It is well past 8 on a brisk St. Louis evening, and the audience in Washington University's Edison Theater is abuzz with anticipation. The 100-plus, carefully placed stadium-style seats have been sold out for months. That's almost always the case for a performance of "Ricky Jay & His 52 Assistants," whether the production is staged off-Broadway, at London's famed Old Vic, or in a modest Los Angeles theater. Tonight the house is thick with professorial types, affluent Missourians, enterprising students and local theater people, all here to see a relative unknown who is reputed to be an extraordinary performer.
* That man is Ricky Jay, America's most accomplished sleight-of-hand artist, a magician extraordinaire and inspiration to a growing cult of devotees. Jay is one of America's leading magic historians, as well as a peerless expert on the art of the con. (He named his consulting company--which gives advice about con artistry to movie makers--"Deceptive Practices.") Jay is also a character actor who keeps popping up in David Mamet movies, among them "State and Main," tentatively scheduled for release late this year. He's currently filming a movie about a mother and daughter con team with Jennifer Love Hewitt and Sigourney Weaver and is starting to develop, with Mamet, a new magic show, targeted for Broadway. A new book, composed of articles that appeared in his "Jay's Journal of Anomalies," will be published next year by Farrar, Straus & Giroux.
He is also a private man, obsessively private, and any attempt to unearth the real Ricky Jay--performance artist? eccentric? mountebank?--turns into a scavenger hunt. I can observe his unique talents and talk to a coterie of his longtime friends, who turn up at odd times to watch him rehearse, lecture or perform, but to be an FOJ you must be loyal and not very forthcoming. Two of Jay's best-known friends are Mamet and the actor Steve Martin, but they're not talking. Two of his lesser-known pals are Persi Diaconis, a Stanford University statistics professor and magic expert, and Steve Freeman, a California accountant and an unknown outside the world of magic, but someone who, I've been told, handles a deck of cards as skillfully as Horowitz played piano. They don't talk about Ricky Jay either.
So it seems my journey of discovery will be a one-on-one. Not only will I need to track Jay's movements and become familiar with his day-to-day routine, but I will also need to get to know him personally. I will have to merit his trust.
"EVERY PROFESSION IS A CONSPIRACY AGAINST THE LAITY," JAY INTONES during his St. Louis performance--using a clever aphorism attributed to George Bernard Shaw--and the audience is about to bear witness. Jay strolls onto the small stage in a dark, iridescent suit and a carnival barker's black shirt buttoned to the waist. He is middle-aged, with thinning hair, a bushy beard and a stout frame, more teddy bear than matinee idol. He certainly doesn't look like an athlete. Could this be the man capable of throwing an ordinary playing card over a four-story building? (Yes, it could.)

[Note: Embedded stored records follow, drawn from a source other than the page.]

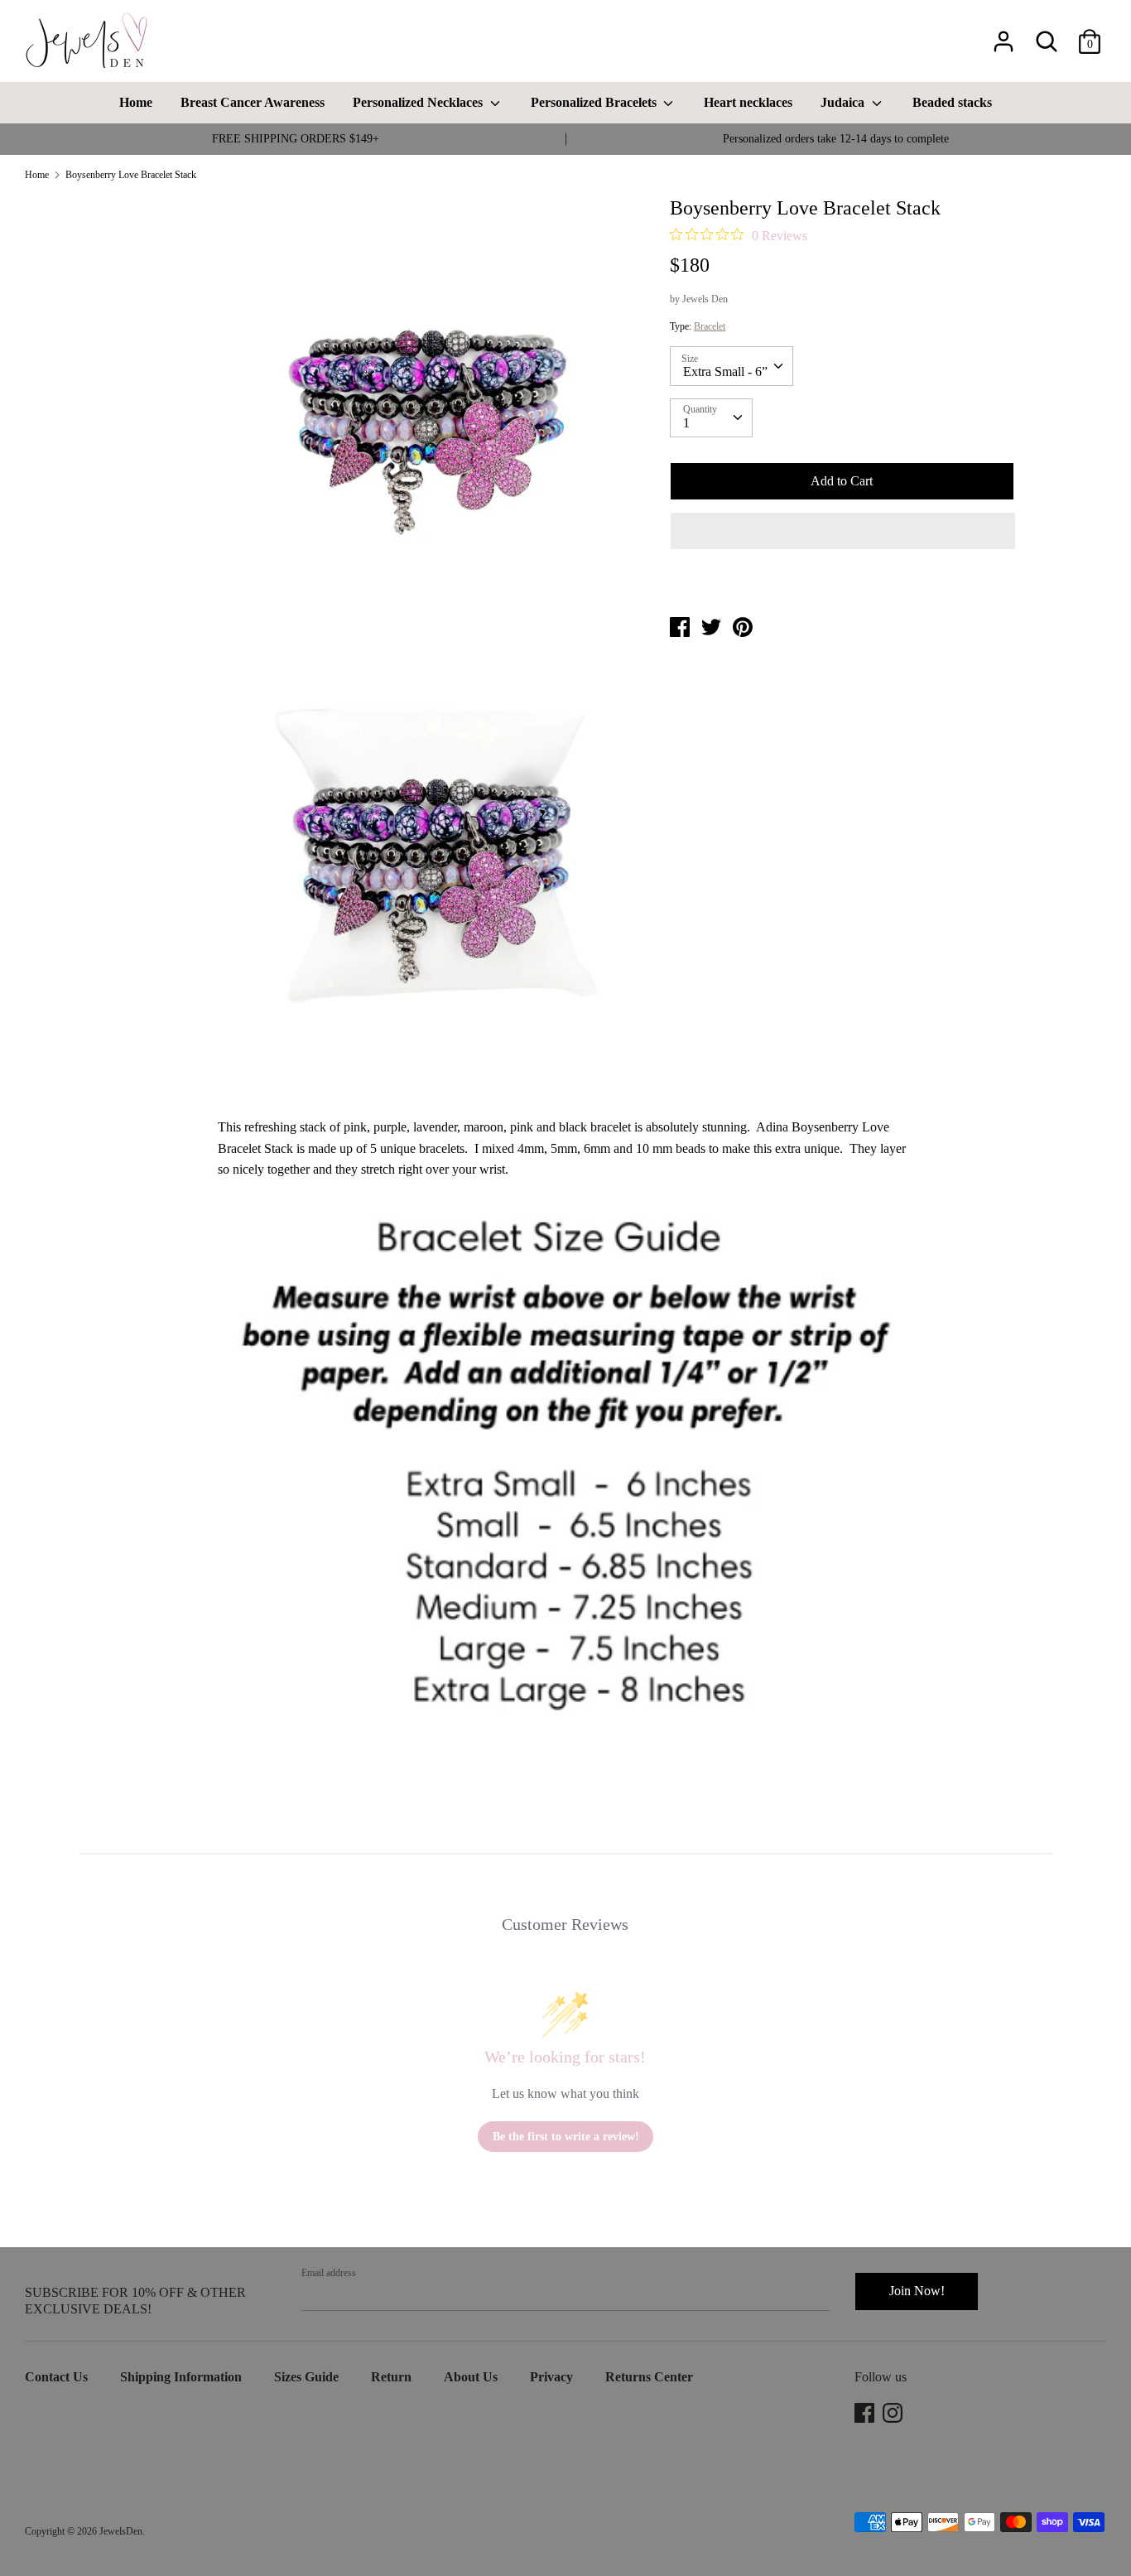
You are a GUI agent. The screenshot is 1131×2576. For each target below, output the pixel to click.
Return (391, 2377)
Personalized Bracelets (595, 102)
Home (135, 102)
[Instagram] (894, 2413)
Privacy (551, 2377)
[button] (842, 531)
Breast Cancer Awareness (252, 102)
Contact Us (56, 2377)
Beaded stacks (952, 102)
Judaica (844, 102)
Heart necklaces (748, 102)
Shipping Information (181, 2377)
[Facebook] (866, 2413)
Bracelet (709, 326)
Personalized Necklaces (419, 102)
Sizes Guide (306, 2377)
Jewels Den (705, 299)
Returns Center (649, 2377)
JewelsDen (120, 2531)
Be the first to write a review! (566, 2136)
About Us (471, 2377)
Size (689, 359)
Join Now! (917, 2291)
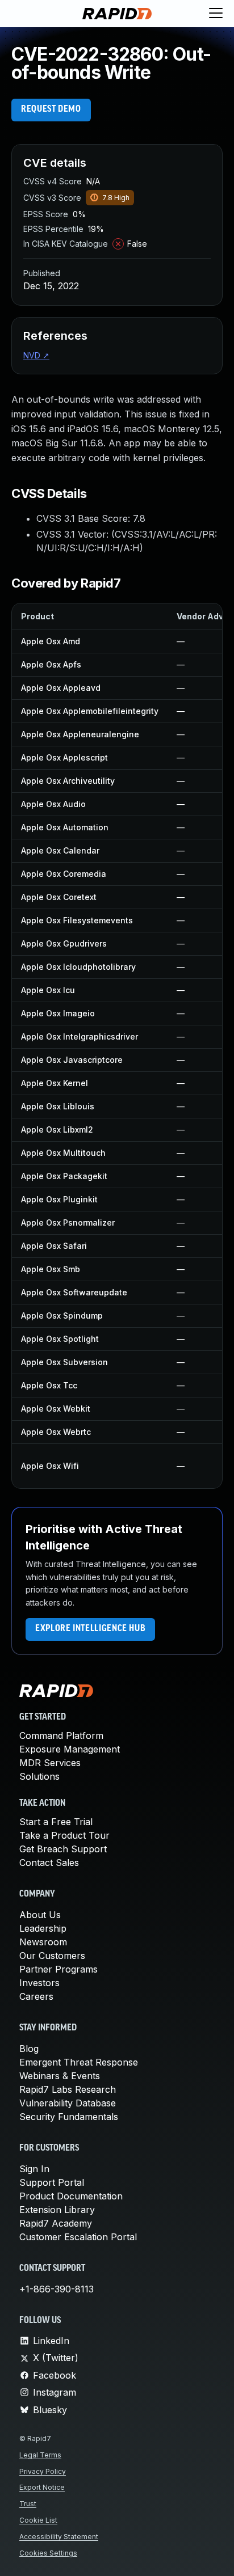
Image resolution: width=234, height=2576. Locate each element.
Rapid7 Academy (55, 2223)
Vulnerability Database (67, 2103)
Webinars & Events (59, 2075)
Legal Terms (40, 2455)
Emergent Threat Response (78, 2062)
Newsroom (43, 1942)
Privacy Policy (42, 2471)
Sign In (34, 2168)
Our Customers (52, 1955)
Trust (27, 2503)
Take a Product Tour (64, 1835)
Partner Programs (58, 1969)
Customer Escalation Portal (78, 2237)
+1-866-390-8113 (56, 2289)
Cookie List (38, 2520)
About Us (40, 1914)
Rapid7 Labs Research (67, 2089)
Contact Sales (49, 1862)
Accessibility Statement (58, 2536)
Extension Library (57, 2209)
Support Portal (51, 2182)
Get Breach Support (63, 1849)
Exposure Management (69, 1749)
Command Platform (61, 1735)
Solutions (39, 1776)
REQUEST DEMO (51, 109)
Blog (29, 2048)
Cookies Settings (48, 2553)
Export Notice (42, 2487)
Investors (39, 1982)
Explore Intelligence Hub (90, 1628)
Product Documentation (71, 2196)
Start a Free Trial (56, 1821)
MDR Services (50, 1762)
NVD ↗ (36, 355)
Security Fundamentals (68, 2116)
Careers (36, 1996)
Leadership (42, 1928)
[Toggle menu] (216, 14)
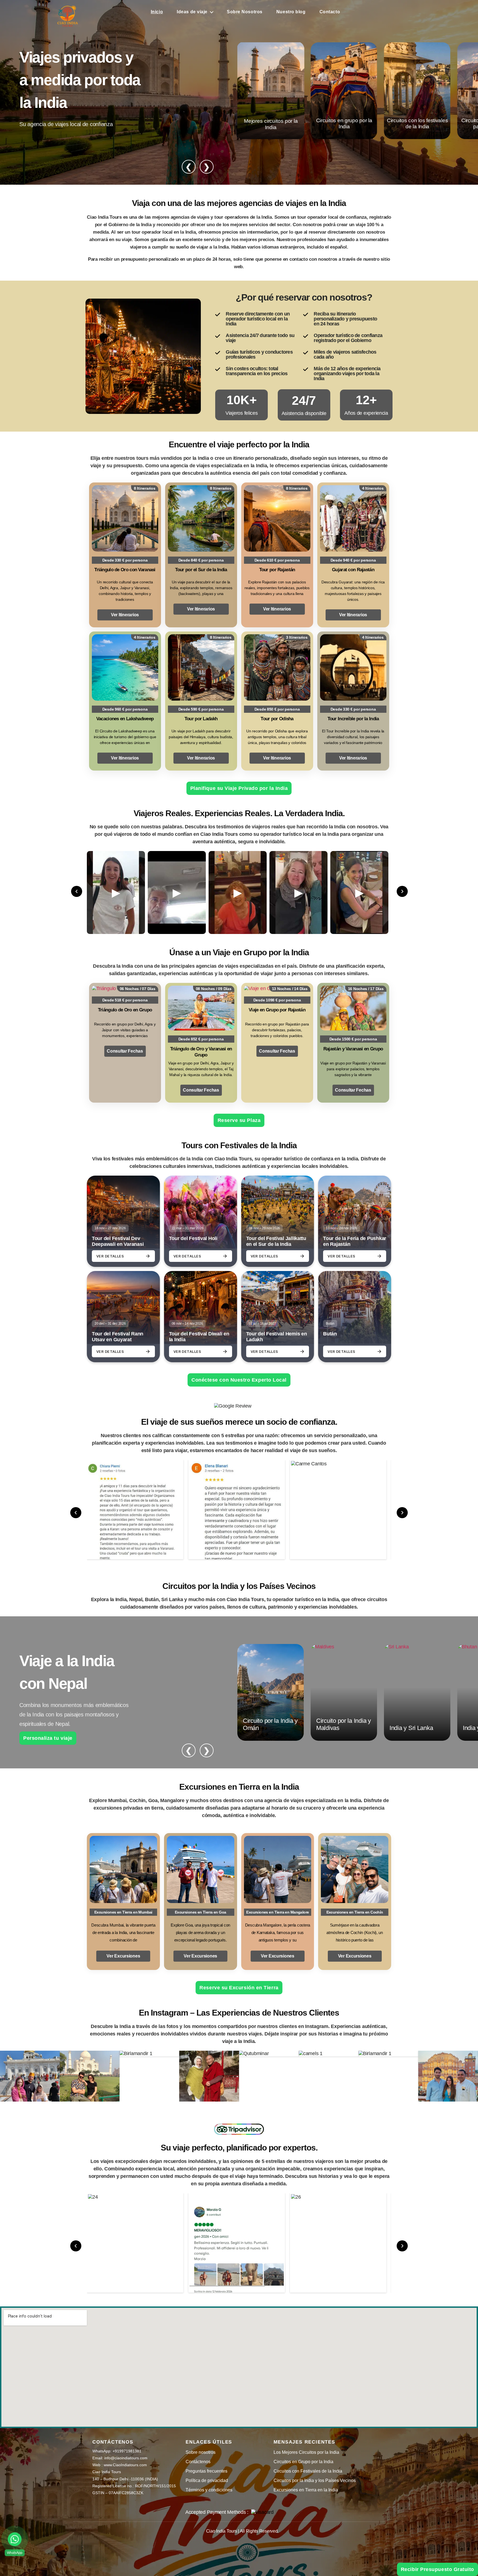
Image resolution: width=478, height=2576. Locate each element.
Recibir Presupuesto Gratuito (437, 2569)
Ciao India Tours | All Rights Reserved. (242, 2531)
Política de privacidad (207, 2480)
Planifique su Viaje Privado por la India (239, 788)
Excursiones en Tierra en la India (306, 2490)
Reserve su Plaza (239, 1120)
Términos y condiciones (209, 2490)
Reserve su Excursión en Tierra (238, 1987)
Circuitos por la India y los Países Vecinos (315, 2480)
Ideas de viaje (192, 11)
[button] (15, 2539)
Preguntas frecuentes (206, 2471)
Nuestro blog (291, 11)
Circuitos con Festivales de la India (308, 2471)
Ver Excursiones (123, 1956)
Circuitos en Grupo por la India (303, 2461)
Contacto (329, 11)
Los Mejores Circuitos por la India (306, 2452)
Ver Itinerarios (125, 614)
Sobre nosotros (200, 2452)
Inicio (157, 11)
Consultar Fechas (125, 1051)
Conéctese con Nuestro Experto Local (239, 1380)
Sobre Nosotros (245, 11)
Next (402, 891)
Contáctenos (198, 2461)
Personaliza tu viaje (47, 1738)
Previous (76, 891)
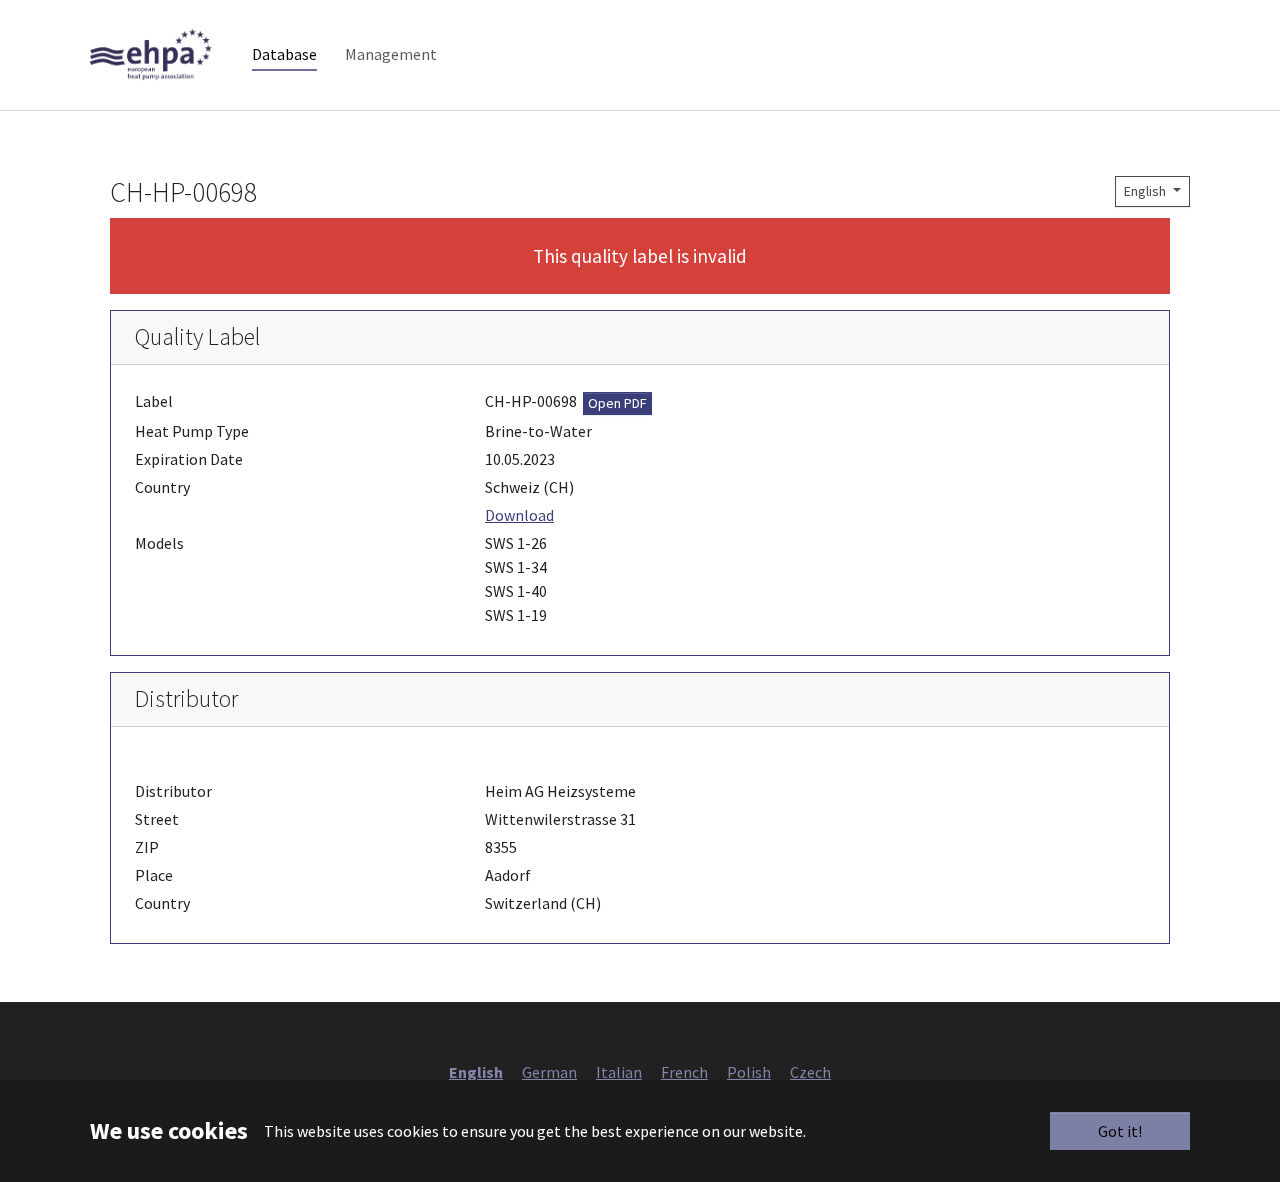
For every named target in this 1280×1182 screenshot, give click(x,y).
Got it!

Then Ricky Jay speaks, in notes of the East Coast--New York, perhaps, maybe Brooklyn. He introduces himself, and his 52 assistants, which, as you've probably deduced, are a deck of ordinary playing cards, unmarked, unstripped, unopened. Jay fondles them, caresses them and, in his own words, as he spreads them lengthwise across a long table, describes them as having everything from "ingratiating simplicity" to "regal splendor." He should know. For years, decades, in fact, cards were his best friends, his steadfast companions, in hotel rooms, rehearsal halls and modest apartments.
For the opening effect on this night, he produces the four queens ("representing the feminine portion of the smart set") from the deck by having them jump out, one by one, as he performs a fast riffle. Then he places each queen face up in a separate corner of the table, covering each with three "common" numbered cards.
As he picks up the piles individually, the first three queens are magically changed into a commoner. Instead of a queen and a 7, 9 and 10, for example, there's a 7, two 9s and a 10. And where are the royal ladies? The fourth and final pile of cards is then revealed to be all four queens. It's a stupefying trick, and even watching it later in slow motion (an earlier performance in Los Angeles was taped for an HBO special), no one can imagine how it is done.
As the show progresses, Jay regales the audience with eloquent patter, using rhyming slang from centuries past. Quoting 15th century poet Francois Villon and employing 19th century jargon, he takes us on a trip from the beau monde to the demimonde. By the end of the evening, everyone in the audience is baffled, as emotionally drained as the congregation of a Pentecostal minister.